Momentum relaxation of holographic Weyl semimetal from massive gravity

TL;DR

This paper investigates how momentum relaxation, modeled via massive gravity, influences topological phase transitions in holographic Weyl semimetals, revealing a critical graviton mass where the topological phase vanishes.

Contribution

It demonstrates that increasing graviton mass reduces the critical point of phase transition and identifies a universal feature in momentum relaxed holographic Weyl semimetals.

Findings

Critical phase transition point decreases with graviton mass.

Existence of a critical graviton mass where topological phase disappears.

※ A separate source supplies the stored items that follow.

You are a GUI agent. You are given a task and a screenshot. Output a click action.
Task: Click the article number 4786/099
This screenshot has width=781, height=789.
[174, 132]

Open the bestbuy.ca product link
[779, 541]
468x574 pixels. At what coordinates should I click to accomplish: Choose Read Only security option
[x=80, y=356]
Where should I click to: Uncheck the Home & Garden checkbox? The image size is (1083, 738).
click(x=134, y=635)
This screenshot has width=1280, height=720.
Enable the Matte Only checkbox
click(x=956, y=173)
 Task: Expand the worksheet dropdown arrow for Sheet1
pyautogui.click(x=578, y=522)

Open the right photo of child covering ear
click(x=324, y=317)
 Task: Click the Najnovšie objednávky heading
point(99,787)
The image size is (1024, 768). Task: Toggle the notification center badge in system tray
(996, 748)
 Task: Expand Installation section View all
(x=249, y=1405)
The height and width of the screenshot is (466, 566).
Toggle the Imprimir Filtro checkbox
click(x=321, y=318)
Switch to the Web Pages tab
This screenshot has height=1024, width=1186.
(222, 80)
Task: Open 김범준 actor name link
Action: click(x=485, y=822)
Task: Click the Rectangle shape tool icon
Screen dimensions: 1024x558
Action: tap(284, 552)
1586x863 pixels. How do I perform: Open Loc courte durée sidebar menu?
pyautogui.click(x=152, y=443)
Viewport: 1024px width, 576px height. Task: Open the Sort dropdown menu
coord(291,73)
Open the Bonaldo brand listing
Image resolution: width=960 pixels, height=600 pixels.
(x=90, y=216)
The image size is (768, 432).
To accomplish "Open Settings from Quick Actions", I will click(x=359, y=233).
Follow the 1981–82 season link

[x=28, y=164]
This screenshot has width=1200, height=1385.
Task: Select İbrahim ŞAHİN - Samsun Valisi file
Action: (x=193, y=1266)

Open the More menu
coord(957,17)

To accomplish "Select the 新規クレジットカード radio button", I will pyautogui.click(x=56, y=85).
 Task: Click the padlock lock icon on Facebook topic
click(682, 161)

Universal behavior similar to axion field induced momentum relaxation.

Abstract

We consider the effects of momentum relaxation on the topological quantum phase transitions in holographic Weyl semimetals. The translational symmetry breaking in the field theory is realized in the framework of massive gravity. We find that the critical value of the phase transition, characterized by the anomalous Hall conductivity, decreases with the increasing of graviton mass, i.e. the momentum relaxation strength. There exists a critical value of graviton mass above which the topological phase transition disappears and therefore the Weyl points are destroyed. All these phenomena are qualitatively similar to that of axion fields induced momentum relaxation, indicating that a universal feature emerges in the momentum relaxed holographic Weyl semimetals, which is also consistent with the predictions from weakly coupled field theory.